A doctor examined a patient and told him he had a serious
condition. The best thing to do he told him was to give up smoking,
drinking, and fast living. The man thought for a minute and then
asked, "What's the next best thing?" The next best is what the
majority shoots for. The best is too hard and calls for absolute
allegiance to the Almighty. Only those among the overwhelming
minority choose to stand with Daniel for God's best. He had 3
companions who stood with him on this matter of conscience. The
implication is that the majority of the Jewish youth in captivity
operated under the philosophy-when in Babylon do as the
Babylonians do.
I can just imagine one of them surprised at Daniel's decision to
refuse the kings food, and saying, "What is with you Daniel? All of
the guys are doing it and why not? This is a time of war, and
besides, God certainly doesn't care now. He let you get captured
didn't He? Why should you worry about Him? Live it up Danny
boy, it's later than you think. Junk this religion bit and get with the
times. Nobody keeps those old fashion rules anymore, for times
have changed radically." Young people face this type of argument
in every age. Only the few dare to be Daniels and dare to stand alone
in their loyalty to God, but these few are the overwhelming minority
that God uses to accomplish His will in history.
Daniel refused to be taken captive in conscience, and he won the
battle by remaining faithful. Scripture says, "He that is faithful in
that which is least is faithful also in much." Daniel made a good
start, and then continued all his life to the end of captivity in loyalty
to God. The result was that he was used marvelously of God, as no
other man in history, as an adviser to some of the greatest rulers in
history. God's people were scattered and in captivity, but God
continued to work and speak through His overwhelming minority.
"Minorities since time began
Have shown the better side of man,
And often in the lists of time,
One man has made a cause sublime."
The tragedy that overtook Daniel, which was not due to any sin
of his at all, did not fill him with resentment.
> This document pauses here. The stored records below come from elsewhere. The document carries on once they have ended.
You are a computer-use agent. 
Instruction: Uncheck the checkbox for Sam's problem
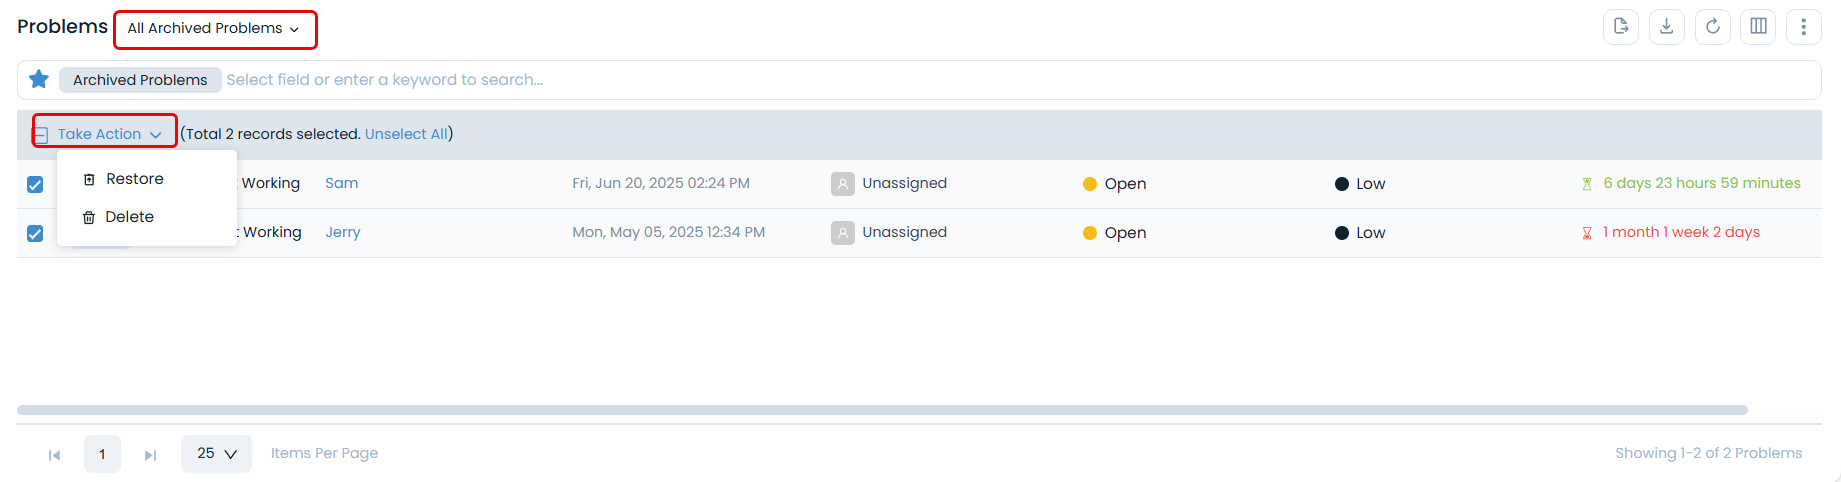pyautogui.click(x=35, y=185)
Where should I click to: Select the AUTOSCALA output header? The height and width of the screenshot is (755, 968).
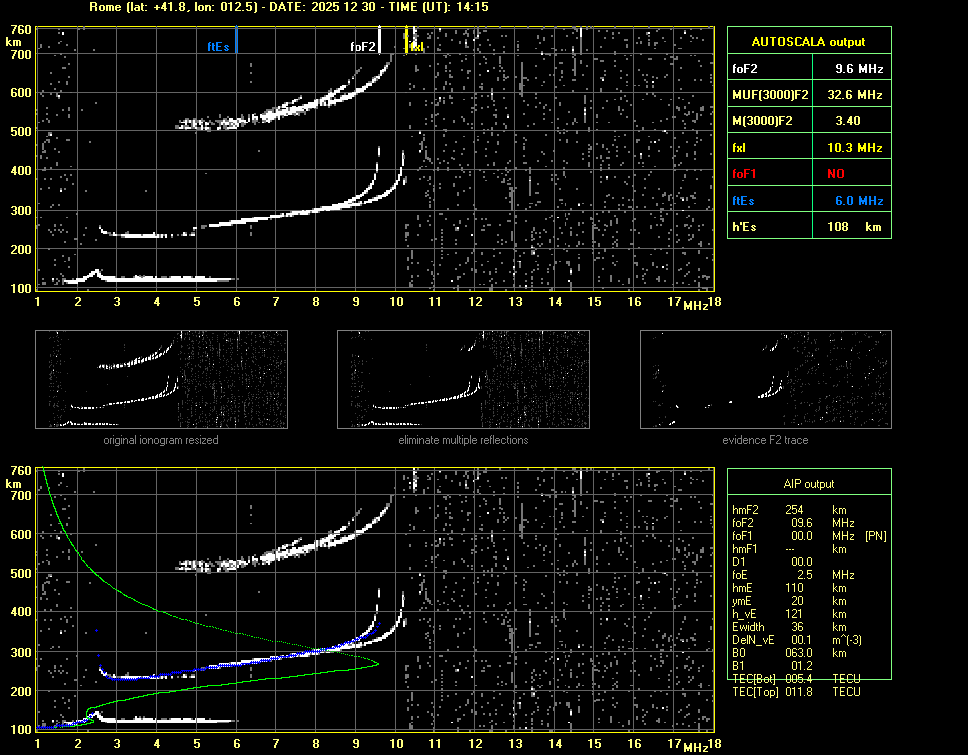coord(808,42)
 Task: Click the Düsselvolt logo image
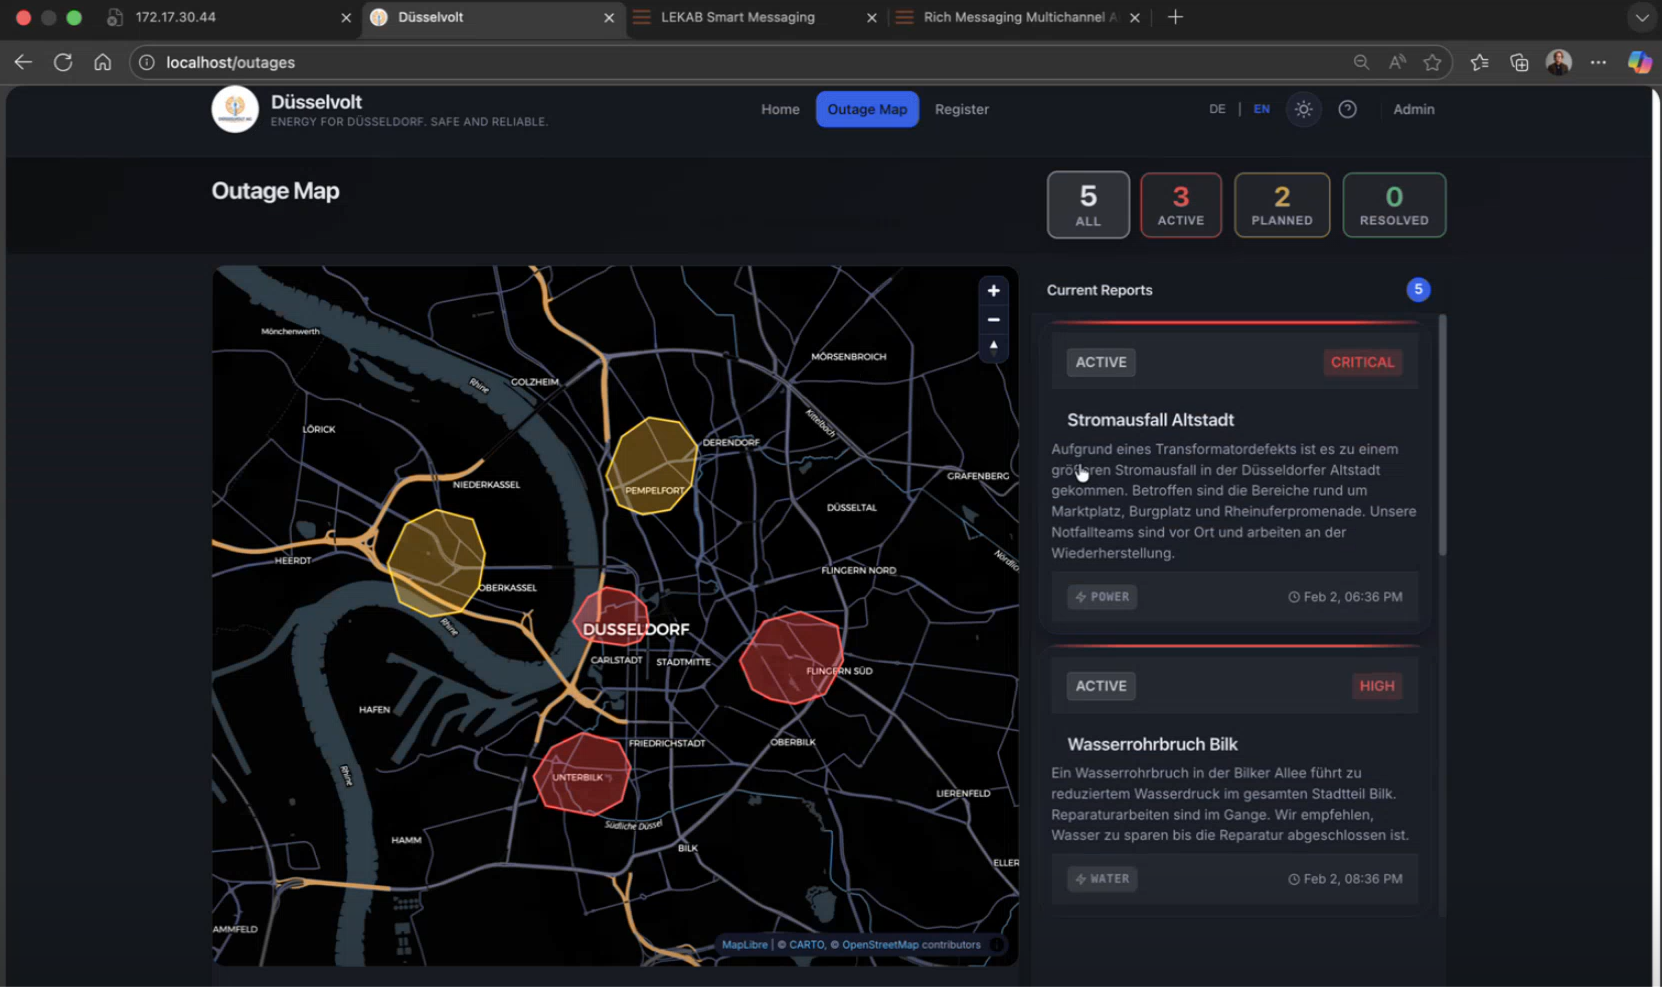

God could use Daniel
because he was a man who did not let life's rotten deals fill him with
bitterness. Overwhelming minorities are persons who do not let
life's unfairness rob them of their loyalty to God. Studies indicate
that numerous people who get a raw deal in life, and who suffer
unjustly, become bitter and resentful against God. It is only the
overwhelming minority who can, like Daniel, suffer terrible injustice
and still be a powerful force in the world for God. Edmund Cooke
wrote-
"Oh, a troubles a ton, or a troubles an ounce,
Or a trouble is what you make it,
And it isn't the fact that you're hurt that counts,
But only how did you take it?"
The tragedy is that many Christians facing what Daniel did
would be filled with anxiety and much resentment. Resentment puts
the whole mental system of a person in a state of civil war. Life is
filled with things to resent, and not a day goes by in this life where
we are immune to being hurt by friend or foe. We are most often
hurt by those we most need and love. Christians are seldom hurt by
those who are not Christians. All of the petty things we endure in a
lifetime are not to be compared to being hauled off into captivity, yet
we often find it hard to keep resentment from taking us captive. It is
so hard to surrender and leave it in the hands of God as Daniel did.
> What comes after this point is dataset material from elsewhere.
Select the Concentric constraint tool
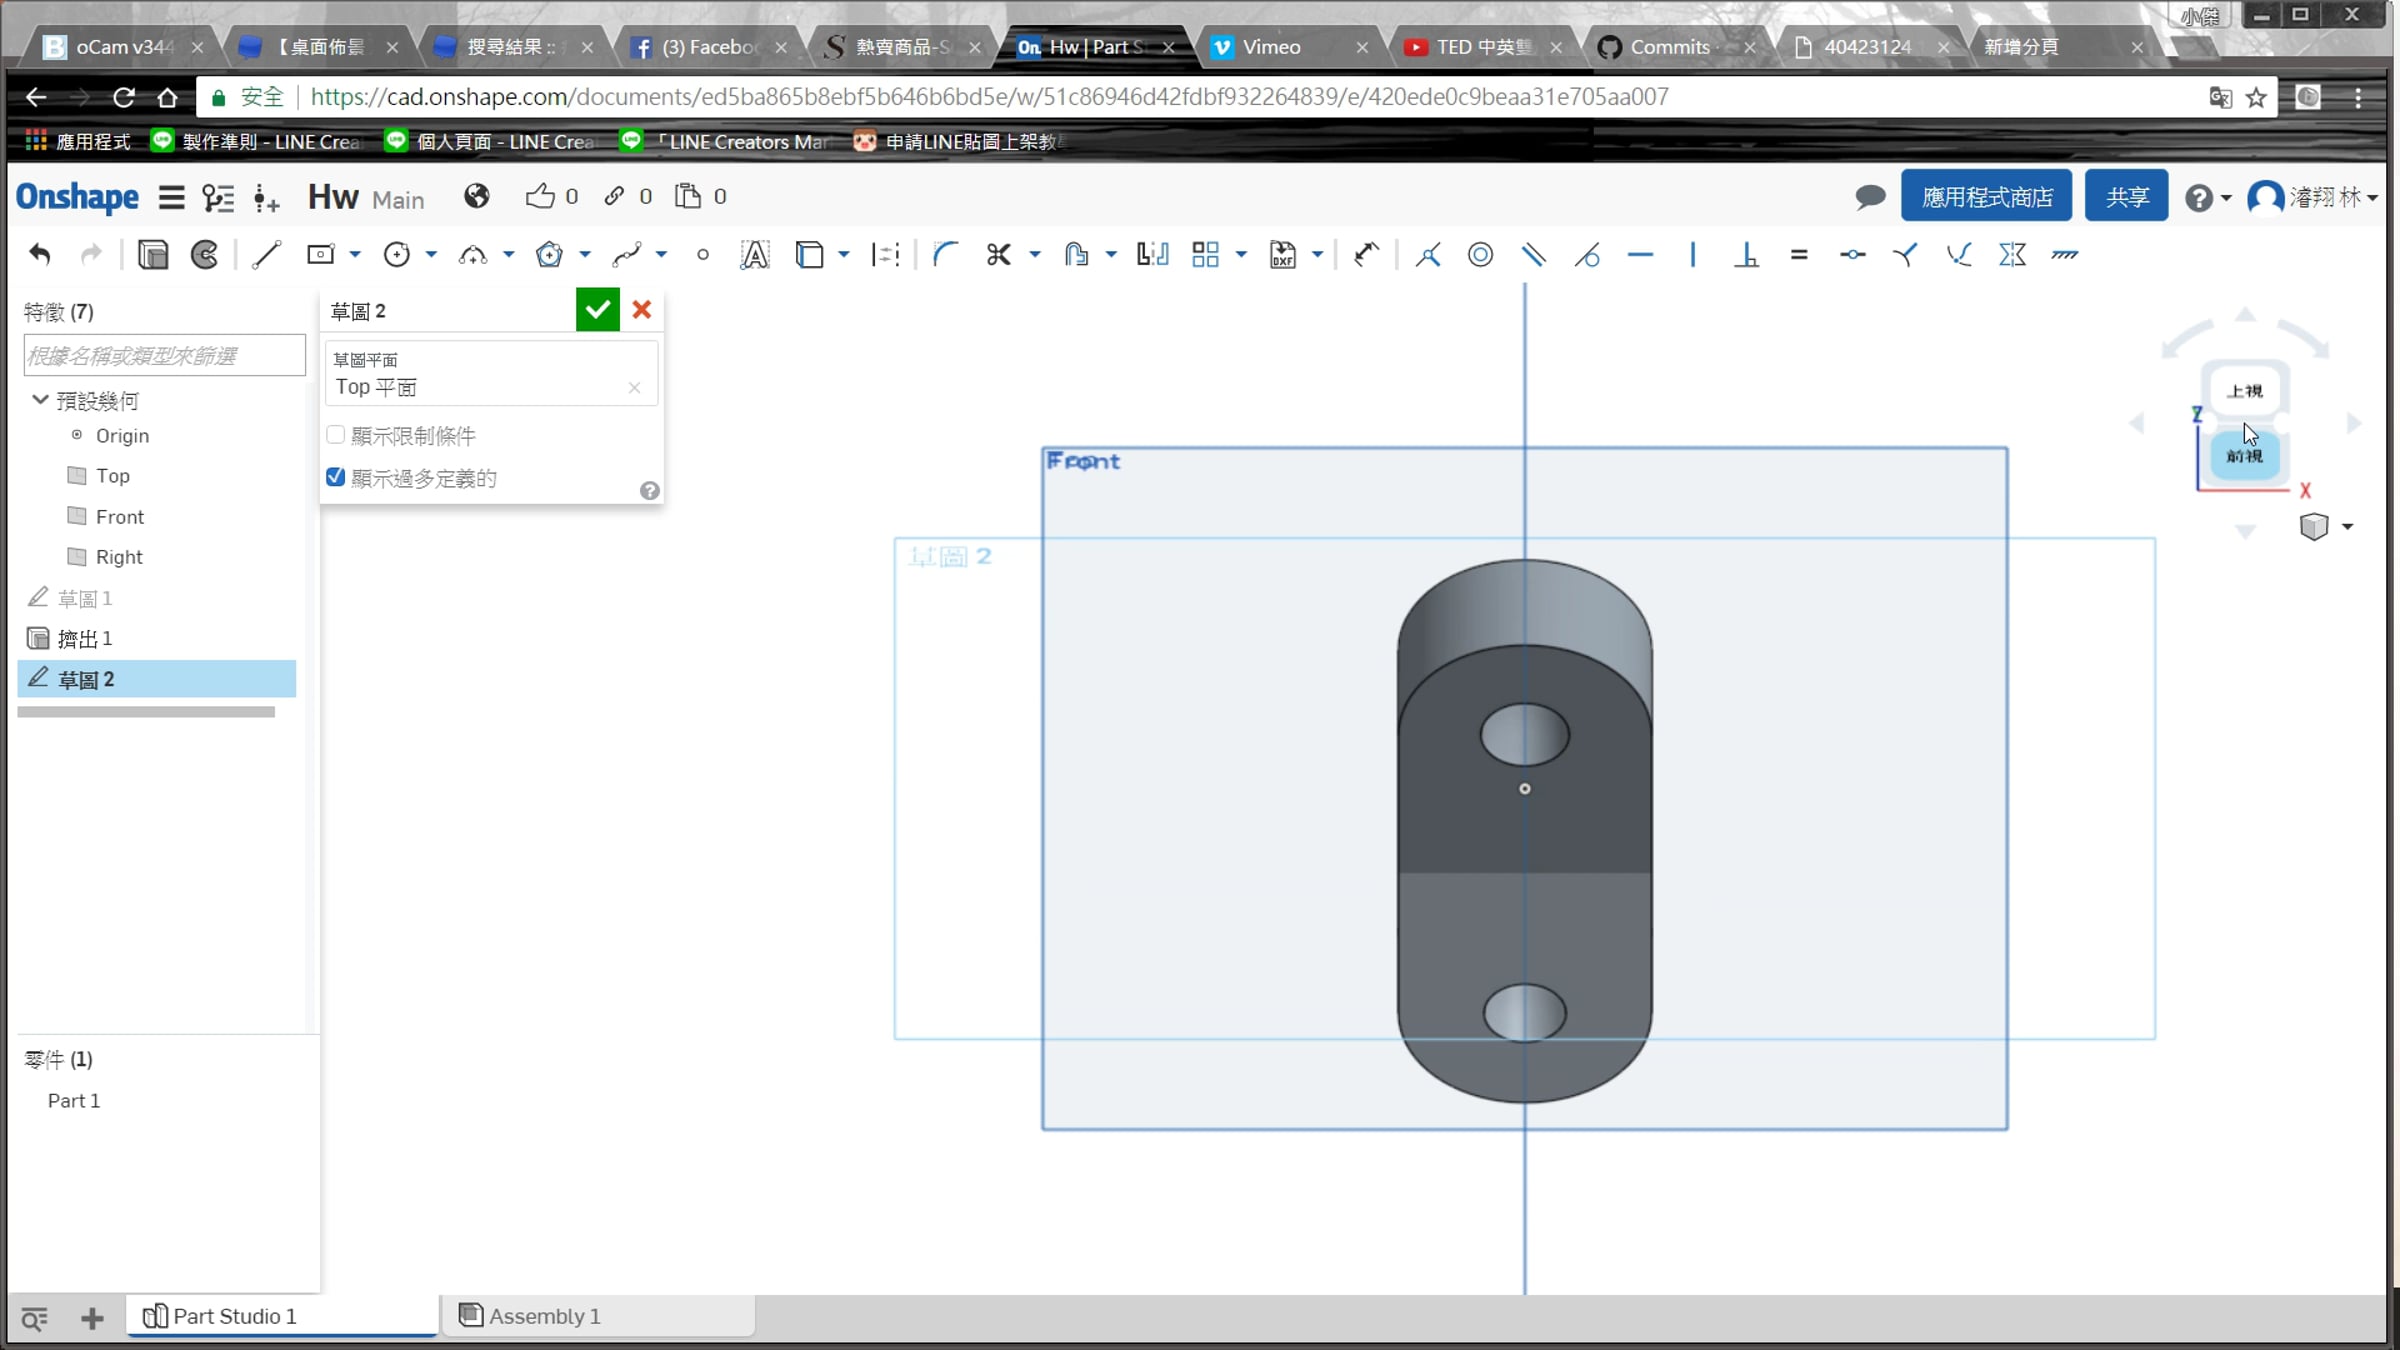Viewport: 2400px width, 1350px height. (x=1481, y=255)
Christians have breakdowns at the same rate as non-Christians
because they do not learn to deal with life's burdens the way Daniel
did. They rob themselves of power and health because they will not
let go of their resentments. They would not dream of contaminating
their bodies with drugs or alcohol, but they let resentment fill their
life with destructive chemicals and emotions.
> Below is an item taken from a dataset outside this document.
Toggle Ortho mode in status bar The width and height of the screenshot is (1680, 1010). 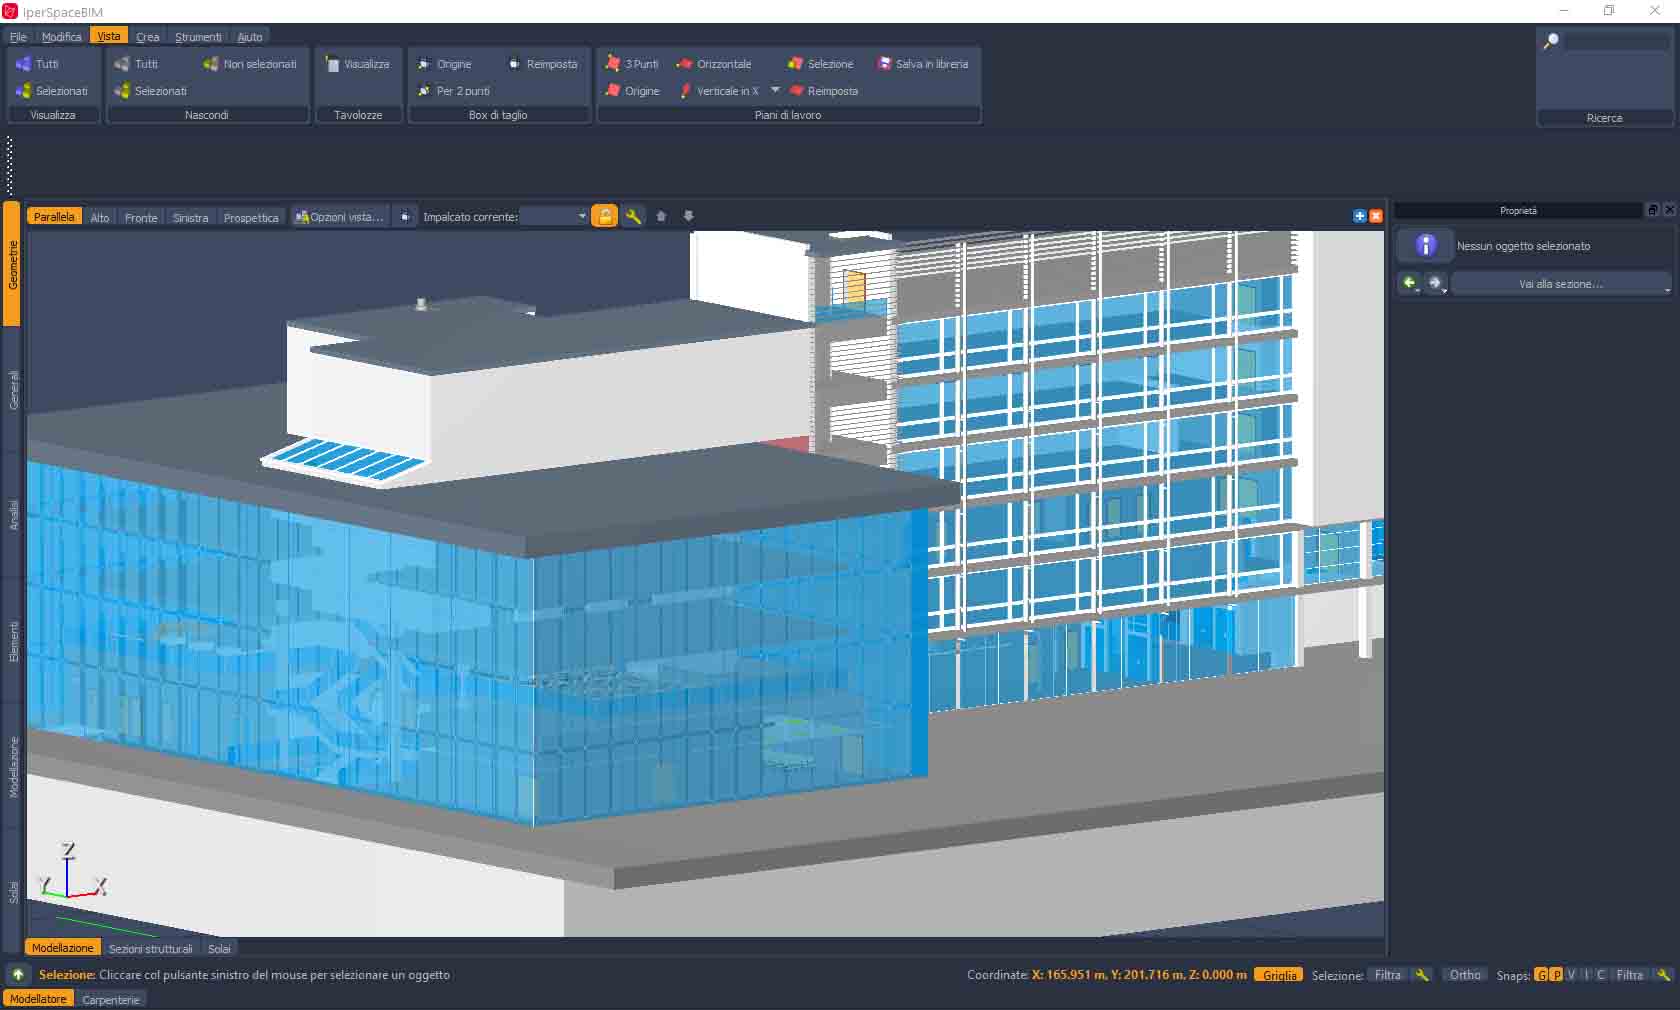tap(1465, 975)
If anyone had just reason for complaint, it was Daniel. He could
have been filled with hate toward all the idolatrous Jews whose
wickedness led him to become a captive in a pagan land. Daring to
be a Daniel is to put all of the bad breaks and rotten deals that have
ever happened to you behind, and press on into the future with a
determination to put the stubborn ounces of your weight on the scale
of loyalty to God. By so doing you join that group that God uses to
change the world, which is the overwhelming minority.